Campbell: Yeah. This is really a fascinating development. People are going to have to watch the next couple of quarters to see whether or not Opdivo starts to get back some of its mojo. You mentioned that Keytruda had won approval in first-line use in non-small lung cancer. That basically caused sales of Keytruda to skyrocket. And Opdivo sales in the U.S. have pretty much flatlined since then because you're using Keytruda now ahead of Opdivo, you're using Keytruda in the first-line setting and Opdivo isn't used in the first line setting. So, right now, Bristol-Myers' management is saying, how do we make sure that we sure up the market share that we do have in these later lines of treatment until we know that we can actually compete in the first line? And there's opportunity that they're exploring to be able to do that, but that's not approved yet.

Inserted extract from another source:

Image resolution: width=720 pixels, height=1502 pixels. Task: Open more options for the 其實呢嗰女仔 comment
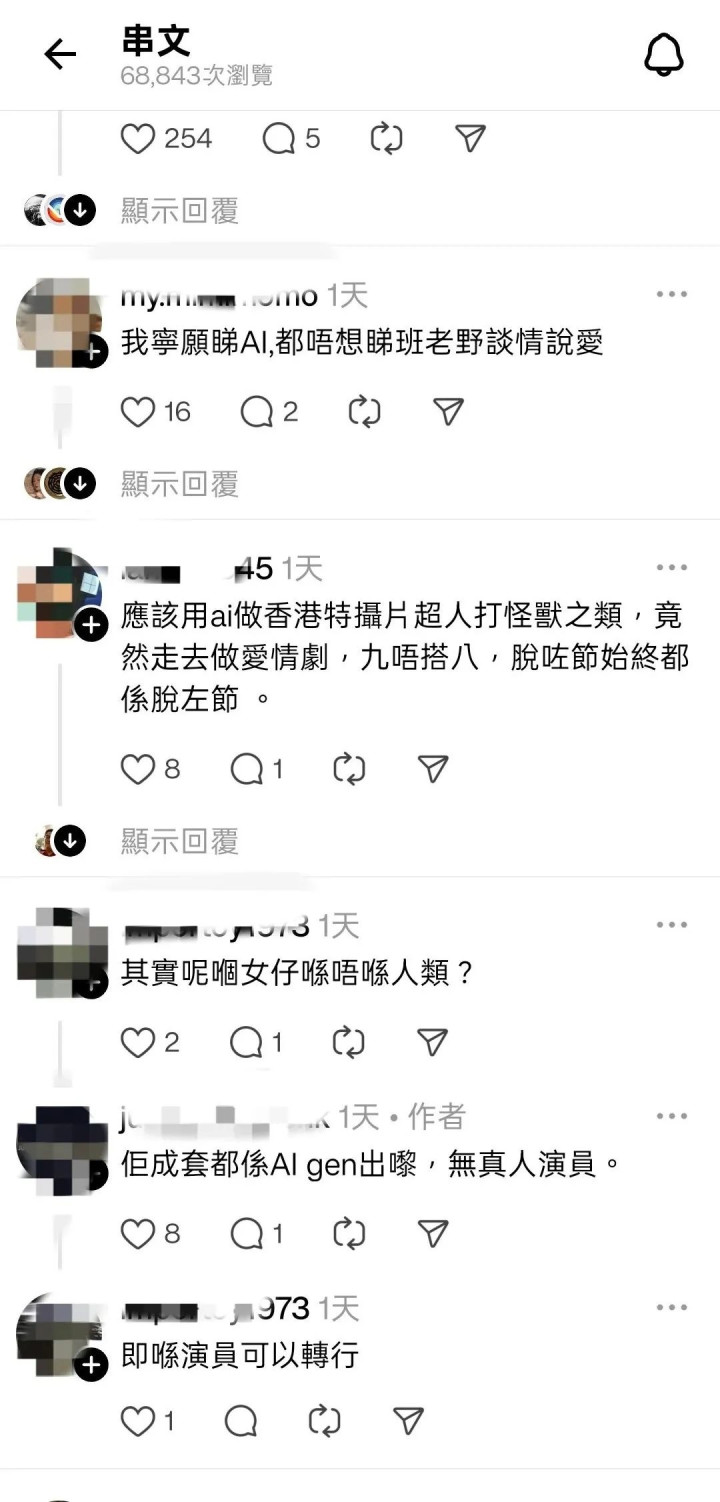click(x=672, y=924)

So, you look at it and say, if I can make this more convenient to the cancer infusion centers where these are being dosed, maybe I can make sure that I'm solidifying my relationship with those places and this drug continues to get used instead of Keytruda. That will be very interesting, to see how this plays out over the next couple of quarters. As you mentioned, Opdivo was every two weeks, and it was a one-hour infusion. Now, it can be either every two weeks or every four weeks for a half-hour infusion. Now, that infusion time matches Keytruda. But like you mentioned, the four-week dosing schedule is better than Keytruda's three-week.

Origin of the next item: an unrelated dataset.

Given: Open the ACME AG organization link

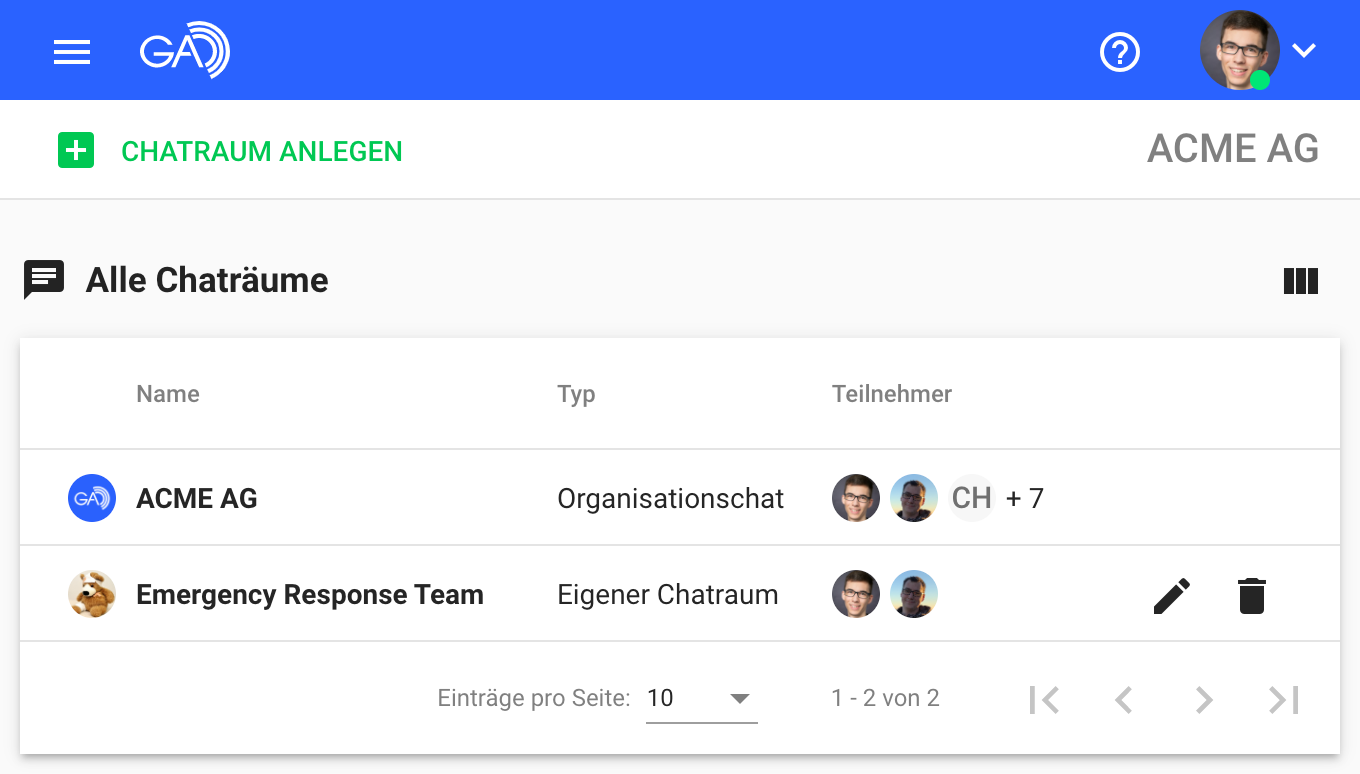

Harjes: Yeah. If you look at the incentives from the perspective of these infusion centers, this looks pretty favorable, that you have drugs that take the same amount of time to do the infusion, but one of them now has to be done less frequently. That's a good thing. Some analysts are saying that this could help it expand this into the maintenance and adjuvant therapy settings. This is yet another example in this ferocious battle between Keytruda and Opdivo, where one drug is largely ahead and the other one starts to catch up. It's really just been fascinating to watch.

I believe we did an entire episode on this battle about a year ago, if I'm remembering the timeline correctly. Any listeners that are interested in some of the details about the development of these two drugs and how the situation came to be the way it is today, shoot us a note at [email protected] and I'd be happy to send that episode along.

Campbell: Yeah. One final takeaway, too, from my end, as to why we're spending time talking about this, Opdivo's sales in the fourth quarter alone were $1.36 billion. Keytruda's in the fourth quarter were $1.3 billion. So, they are literally neck and neck.

Harjes: But the growth rates are totally different, as you alluded to earlier. Opdivo's Q4 sales were only up 4% year over year, vs. Keytruda's, which were up 169%. So, for two nominal numbers that are fairly similar, the growth rates are totally different. But this battle is clearly not over.